All the data should be transcribed exactly, with every line kept.

§ INFORMATION
--------
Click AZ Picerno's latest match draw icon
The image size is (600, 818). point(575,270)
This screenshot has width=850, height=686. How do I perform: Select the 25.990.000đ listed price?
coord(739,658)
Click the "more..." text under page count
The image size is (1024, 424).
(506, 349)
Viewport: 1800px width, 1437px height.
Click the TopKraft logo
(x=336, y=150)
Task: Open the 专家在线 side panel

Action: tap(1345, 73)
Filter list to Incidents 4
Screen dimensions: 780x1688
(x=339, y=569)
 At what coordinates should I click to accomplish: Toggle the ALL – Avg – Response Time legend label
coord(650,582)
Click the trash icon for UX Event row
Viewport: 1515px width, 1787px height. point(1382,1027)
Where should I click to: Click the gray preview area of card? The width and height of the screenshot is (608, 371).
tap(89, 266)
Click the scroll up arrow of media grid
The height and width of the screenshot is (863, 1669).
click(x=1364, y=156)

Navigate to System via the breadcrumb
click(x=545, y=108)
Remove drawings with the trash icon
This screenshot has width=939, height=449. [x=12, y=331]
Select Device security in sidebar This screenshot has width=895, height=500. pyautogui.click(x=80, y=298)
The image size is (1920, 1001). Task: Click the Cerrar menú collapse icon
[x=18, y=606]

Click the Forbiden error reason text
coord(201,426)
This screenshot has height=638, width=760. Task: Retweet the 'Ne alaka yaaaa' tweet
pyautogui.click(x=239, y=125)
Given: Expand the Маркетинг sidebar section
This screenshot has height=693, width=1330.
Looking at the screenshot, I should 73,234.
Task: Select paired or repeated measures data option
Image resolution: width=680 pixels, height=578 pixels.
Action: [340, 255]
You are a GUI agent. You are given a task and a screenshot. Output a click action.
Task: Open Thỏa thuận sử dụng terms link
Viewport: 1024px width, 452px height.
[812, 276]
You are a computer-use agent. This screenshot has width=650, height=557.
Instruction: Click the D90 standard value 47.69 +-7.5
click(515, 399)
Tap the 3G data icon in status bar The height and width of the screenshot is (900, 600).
--------
§ RESULT
Click AZ Picerno's latest match draw icon
The image size is (600, 818). point(575,270)
This screenshot has width=850, height=686. How do I perform: Select the 25.990.000đ listed price?
coord(739,658)
Click the "more..." text under page count
The image size is (1024, 424).
(506, 349)
Viewport: 1800px width, 1437px height.
Click the TopKraft logo
(x=336, y=150)
Task: Open the 专家在线 side panel

Action: tap(1345, 73)
Filter list to Incidents 4
Screen dimensions: 780x1688
(x=339, y=569)
 At what coordinates should I click to accomplish: Toggle the ALL – Avg – Response Time legend label
coord(650,582)
Click the trash icon for UX Event row
Viewport: 1515px width, 1787px height. point(1382,1027)
Where should I click to: Click the gray preview area of card? The width and height of the screenshot is (608, 371).
tap(89, 266)
Click the scroll up arrow of media grid
The height and width of the screenshot is (863, 1669).
click(x=1364, y=156)

Navigate to System via the breadcrumb
click(x=545, y=108)
Remove drawings with the trash icon
This screenshot has width=939, height=449. [x=12, y=331]
Select Device security in sidebar This screenshot has width=895, height=500. pyautogui.click(x=80, y=298)
The image size is (1920, 1001). Task: Click the Cerrar menú collapse icon
[x=18, y=606]

Click the Forbiden error reason text
coord(201,426)
This screenshot has height=638, width=760. Task: Retweet the 'Ne alaka yaaaa' tweet
pyautogui.click(x=239, y=125)
Given: Expand the Маркетинг sidebar section
This screenshot has height=693, width=1330.
Looking at the screenshot, I should 73,234.
Task: Select paired or repeated measures data option
Image resolution: width=680 pixels, height=578 pixels.
Action: [340, 255]
You are a GUI agent. You are given a task and a screenshot. Output a click action.
Task: Open Thỏa thuận sử dụng terms link
Viewport: 1024px width, 452px height.
[812, 276]
You are a computer-use agent. This screenshot has width=650, height=557.
Instruction: Click the D90 standard value 47.69 +-7.5
click(515, 399)
Tap the 3G data icon in status bar The height and width of the screenshot is (900, 600).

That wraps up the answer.